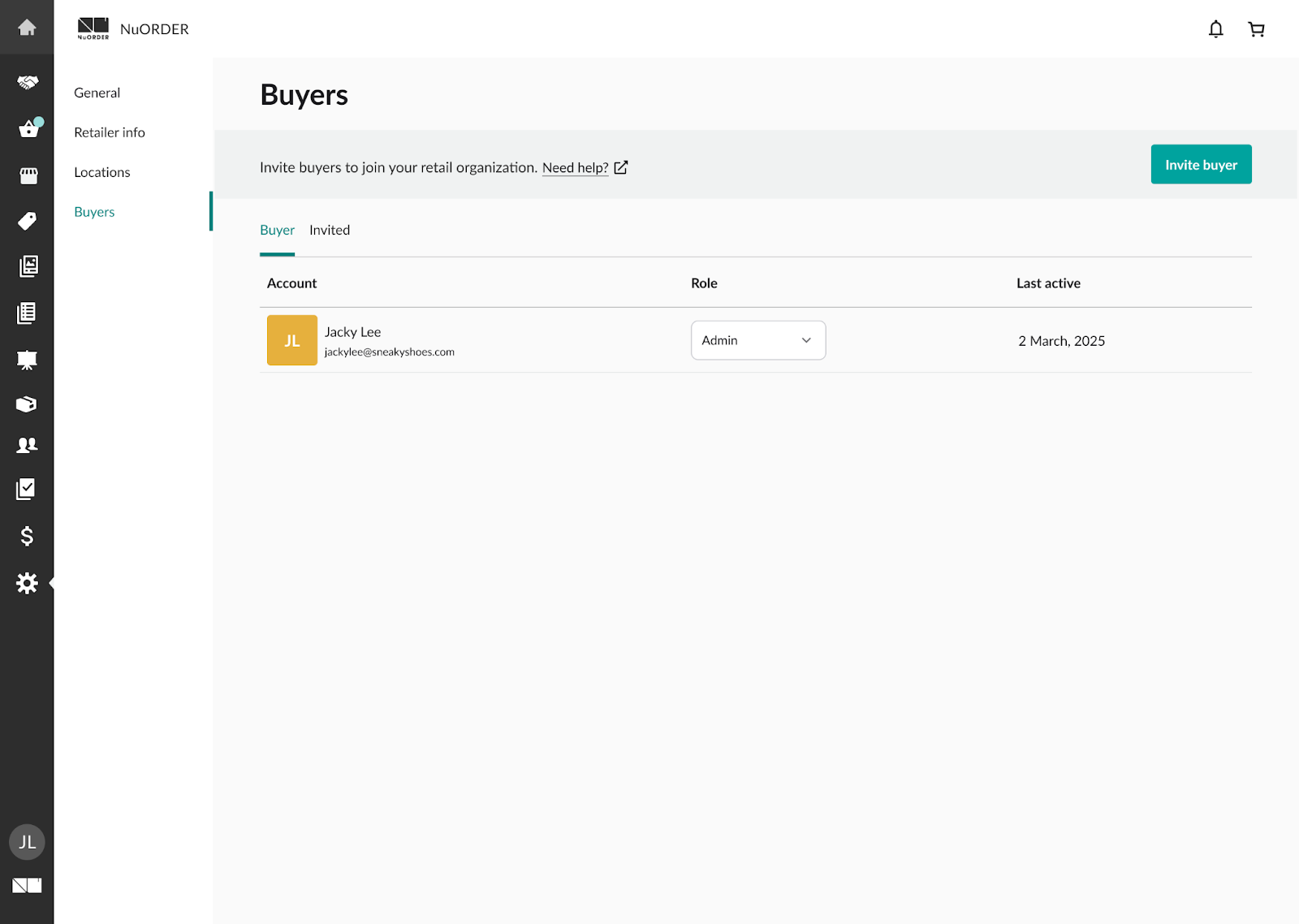Click the JL user avatar at bottom
This screenshot has height=924, width=1299.
point(27,842)
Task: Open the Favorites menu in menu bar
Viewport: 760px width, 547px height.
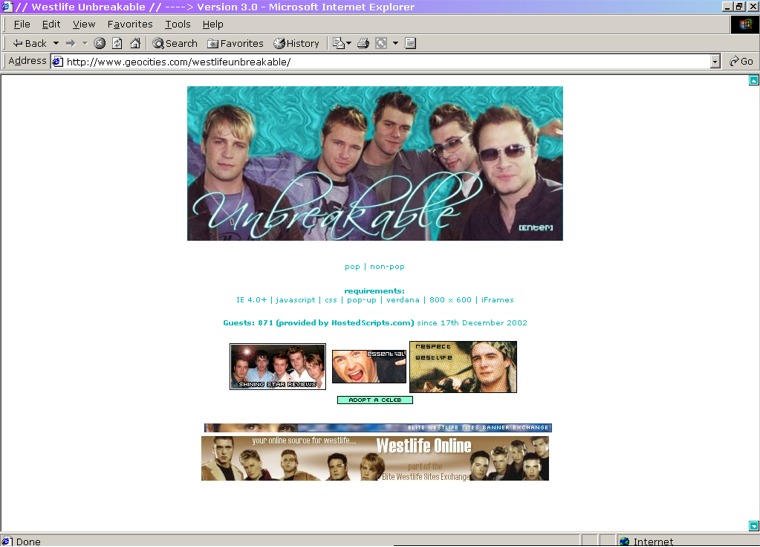Action: click(130, 24)
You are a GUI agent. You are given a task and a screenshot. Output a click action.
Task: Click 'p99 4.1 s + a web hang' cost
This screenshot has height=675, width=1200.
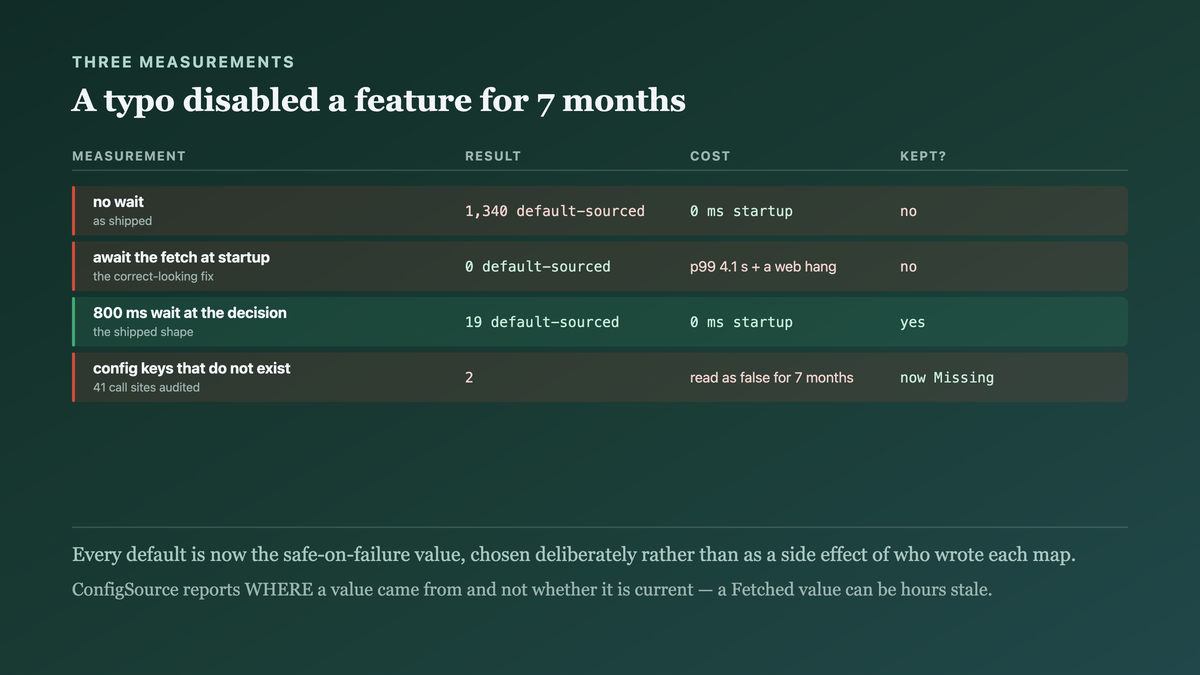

Task brief: Transcribe exactly the lines from the one with "Viewport: 760px width, 547px height." to the last line of the records, both included, so that no picture appears in the copy.

Exercise result:
Viewport: 760px width, 547px height.
Action: click(130, 24)
You are a GUI agent. You are given a task and a screenshot. Output a click action.
Task: Click 'p99 4.1 s + a web hang' cost
This screenshot has height=675, width=1200.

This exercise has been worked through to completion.